Laramie mosquito treatment delayed to June 17 over supply issues
A supply-chain delay pushed Laramie’s granular Bti mosquito treatment from June 10 to June 17, leaving another week for larvae in rural edges of town. The city says the work targets canal and floodplain areas before summer bite pressure builds.

Rural mosquito breeding grounds around Laramie will wait another week for treatment after the city moved its granular larvicide application from June 10 to Wednesday, June 17 because the product did not arrive on time. The delay matters along the Big Laramie River, the Big Laramie flood plain, and irrigated ground north and west of town, where mosquito pressure can rise quickly as yards, trails, and outdoor gathering spots fill up for summer.
The City of Laramie said the aerial application will use Bacillus thuringensis israelensis, or Bti, a bacteria commonly used to target insect larvae. City materials say the treatment is aimed at both nuisance and vector mosquito larvae, and it is not expected to harm fish, amphibians, livestock, or other aquatic invertebrates. For Albany County residents who live near irrigation ditches, creeks, and low-lying floodplain areas, that makes the work part public health measure and part land-management task.

The city’s treatment areas include irrigated acreages along the Big Laramie River southwest of the city, flooded riparian zones in the Big Laramie flood plain southwest and north of Laramie, and acreages north and west of town irrigated by the North Canal and Pioneer Canal. The city said staff chose the timing based on previous data and site inspections. Larval control operations began in April and will continue through the 2026 season.
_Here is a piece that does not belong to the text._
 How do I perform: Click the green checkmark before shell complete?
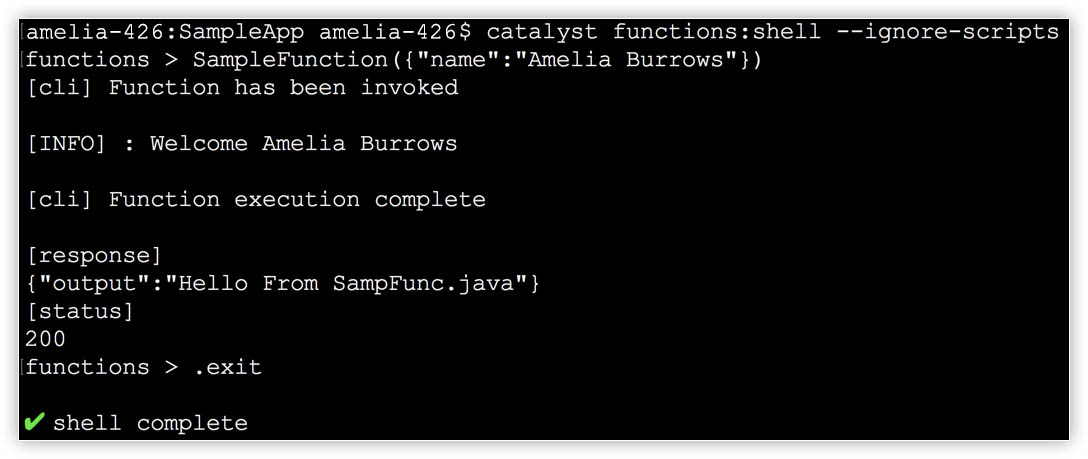[x=34, y=422]
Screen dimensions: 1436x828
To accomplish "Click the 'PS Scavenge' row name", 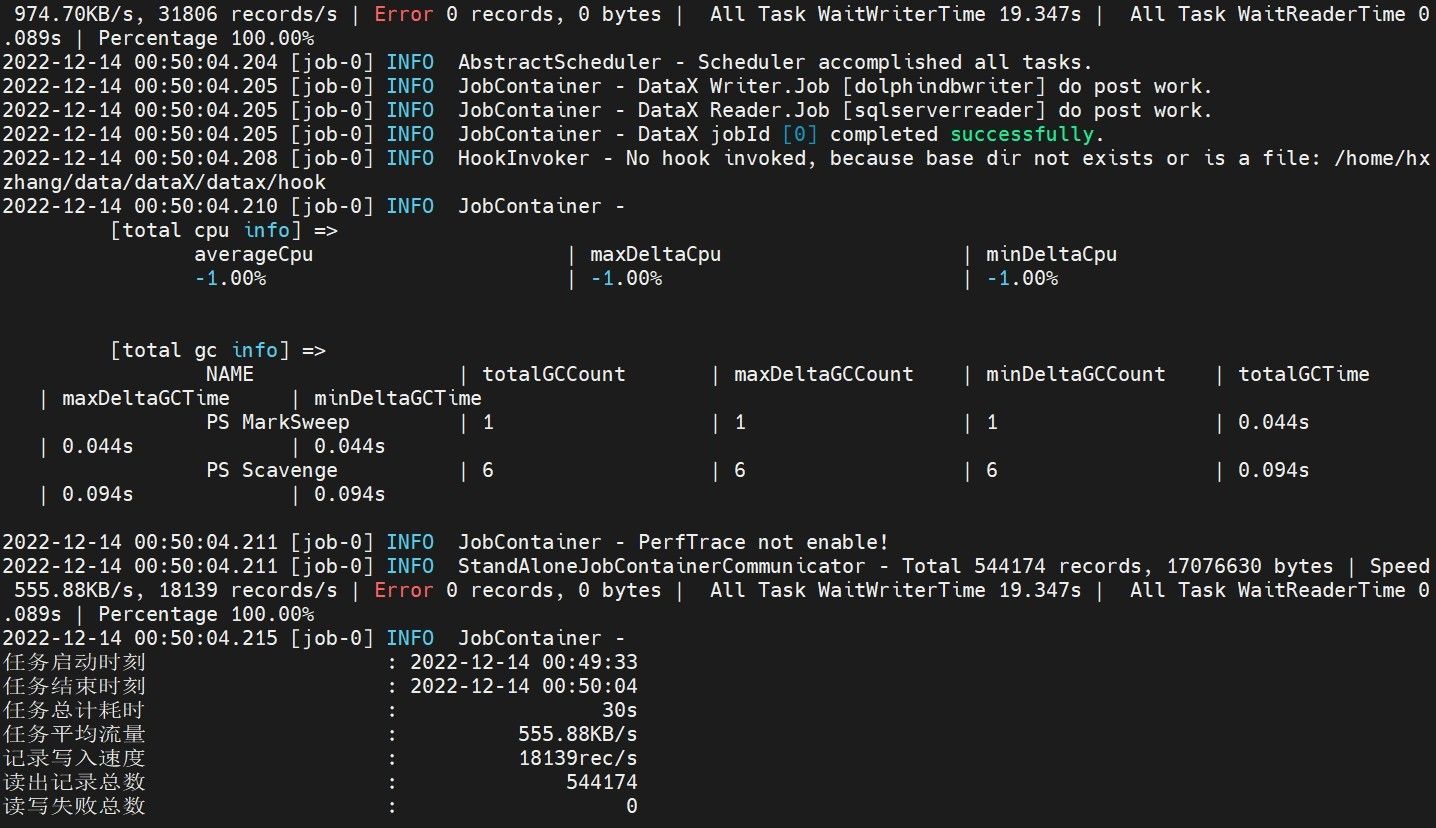I will coord(271,470).
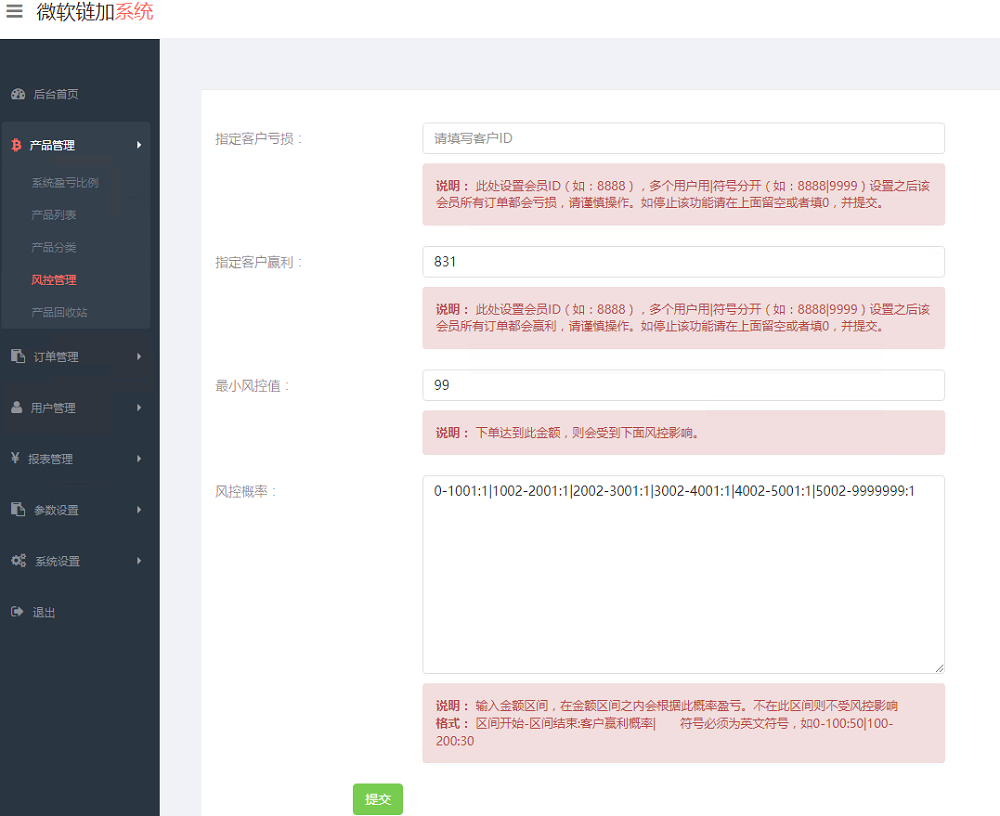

The postponement lands as the city heads into a mosquito season shaped by West Nile risk monitoring. As of June 10, Laramie listed the 2026 West Nile virus risk at Level 1, or low risk, with zero Culex tarsalis pools tested and zero positive pools on the RAMP platform. The Wyoming Department of Health says West Nile has been detected in every county in Wyoming, most infected people have no symptoms, about 1 in 5 develop fever and other symptoms, and less than 1 percent develop serious neurologic illness.
Laramie’s mosquito records show why the city is treating the season as a recurring public-health issue rather than a one-time nuisance response. In 2025, the city tested 146 Culex tarsalis pools and found 30 positive for West Nile. The city reported 23 tested and nine positive in 2024, 262 tested and 25 positive in 2023, 41 tested and one positive in 2022, and 117 tested and four positive in 2021. City council also backed the 2026 control effort on Feb. 17 by approving Resolution 2026-20 for a $45,940 grant application, with an equal $45,940 in matching funds from the mosquito control budget.
The city’s broader plan still runs on a set schedule: larval control starts in spring, adult fogging begins when action thresholds are met, and spraying is done Sunday through Thursday when weather allows across the North, South/APO, and West zones. Fogging can be suspended if wind tops 10 mph, temperatures fall below 50 degrees, or rain is falling, leaving the June 17 larvicide flight as the next key step in keeping mosquito pressure down before the season peaks.